### DATA FOR PROCESSING
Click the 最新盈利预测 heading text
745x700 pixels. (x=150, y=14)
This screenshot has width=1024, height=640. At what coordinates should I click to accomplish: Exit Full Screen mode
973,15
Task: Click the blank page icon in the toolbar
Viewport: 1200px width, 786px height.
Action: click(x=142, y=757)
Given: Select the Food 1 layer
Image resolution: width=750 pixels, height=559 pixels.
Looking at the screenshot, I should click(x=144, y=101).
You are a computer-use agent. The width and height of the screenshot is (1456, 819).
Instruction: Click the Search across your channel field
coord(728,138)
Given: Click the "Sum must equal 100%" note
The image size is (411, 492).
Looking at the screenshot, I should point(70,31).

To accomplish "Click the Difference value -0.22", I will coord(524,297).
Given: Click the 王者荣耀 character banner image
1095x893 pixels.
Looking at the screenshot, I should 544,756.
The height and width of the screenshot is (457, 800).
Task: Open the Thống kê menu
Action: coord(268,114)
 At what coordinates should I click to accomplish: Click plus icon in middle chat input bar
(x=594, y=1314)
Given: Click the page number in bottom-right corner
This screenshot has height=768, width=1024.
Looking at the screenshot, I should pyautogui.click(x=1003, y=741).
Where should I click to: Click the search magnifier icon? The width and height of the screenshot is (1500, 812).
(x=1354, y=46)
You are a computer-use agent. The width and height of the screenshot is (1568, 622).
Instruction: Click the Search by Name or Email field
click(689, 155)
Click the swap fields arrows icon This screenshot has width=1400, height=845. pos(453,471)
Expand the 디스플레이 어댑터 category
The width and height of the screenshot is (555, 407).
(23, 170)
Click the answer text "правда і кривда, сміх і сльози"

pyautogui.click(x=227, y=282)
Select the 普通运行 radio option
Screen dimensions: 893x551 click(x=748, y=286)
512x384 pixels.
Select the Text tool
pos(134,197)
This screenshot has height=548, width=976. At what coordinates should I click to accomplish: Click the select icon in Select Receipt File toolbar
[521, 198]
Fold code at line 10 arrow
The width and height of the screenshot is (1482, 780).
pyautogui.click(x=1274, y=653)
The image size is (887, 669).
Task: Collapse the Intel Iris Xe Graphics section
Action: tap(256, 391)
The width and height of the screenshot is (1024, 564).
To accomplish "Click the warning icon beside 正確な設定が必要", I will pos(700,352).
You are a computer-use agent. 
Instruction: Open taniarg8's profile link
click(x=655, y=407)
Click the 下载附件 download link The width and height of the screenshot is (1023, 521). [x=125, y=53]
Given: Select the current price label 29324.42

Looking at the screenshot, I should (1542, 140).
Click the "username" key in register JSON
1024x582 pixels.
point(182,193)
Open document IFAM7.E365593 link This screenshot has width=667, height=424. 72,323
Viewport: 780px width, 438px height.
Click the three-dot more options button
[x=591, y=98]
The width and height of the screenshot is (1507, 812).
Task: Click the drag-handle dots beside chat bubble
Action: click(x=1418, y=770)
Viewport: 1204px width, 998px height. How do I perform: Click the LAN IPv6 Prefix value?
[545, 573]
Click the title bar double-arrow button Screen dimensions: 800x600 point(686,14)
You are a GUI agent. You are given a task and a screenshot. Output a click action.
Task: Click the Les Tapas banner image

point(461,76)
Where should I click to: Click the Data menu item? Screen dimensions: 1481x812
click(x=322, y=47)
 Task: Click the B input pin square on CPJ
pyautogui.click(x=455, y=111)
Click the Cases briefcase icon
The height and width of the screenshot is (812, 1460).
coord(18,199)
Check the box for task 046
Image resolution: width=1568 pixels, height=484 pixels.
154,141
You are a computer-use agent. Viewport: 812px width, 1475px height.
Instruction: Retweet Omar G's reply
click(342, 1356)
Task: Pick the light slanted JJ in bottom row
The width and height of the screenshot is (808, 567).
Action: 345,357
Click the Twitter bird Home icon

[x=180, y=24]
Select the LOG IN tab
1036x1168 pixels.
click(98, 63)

### WORK REQUEST
Taking the lines above, repeat exactly those from the line that contains "Where should I click to: Click the search" through the line that contains "Fold code at line 10 arrow", and both of those lines as well. Include nothing else.

### REPLY
Where should I click to: Click the search magnifier icon? The width and height of the screenshot is (1500, 812).
(x=1354, y=46)
You are a computer-use agent. The width and height of the screenshot is (1568, 622).
Instruction: Click the Search by Name or Email field
click(689, 155)
Click the swap fields arrows icon This screenshot has width=1400, height=845. pos(453,471)
Expand the 디스플레이 어댑터 category
The width and height of the screenshot is (555, 407).
(23, 170)
Click the answer text "правда і кривда, сміх і сльози"

pyautogui.click(x=227, y=282)
Select the 普通运行 radio option
Screen dimensions: 893x551 click(x=748, y=286)
512x384 pixels.
Select the Text tool
pos(134,197)
This screenshot has height=548, width=976. At what coordinates should I click to accomplish: Click the select icon in Select Receipt File toolbar
[521, 198]
Fold code at line 10 arrow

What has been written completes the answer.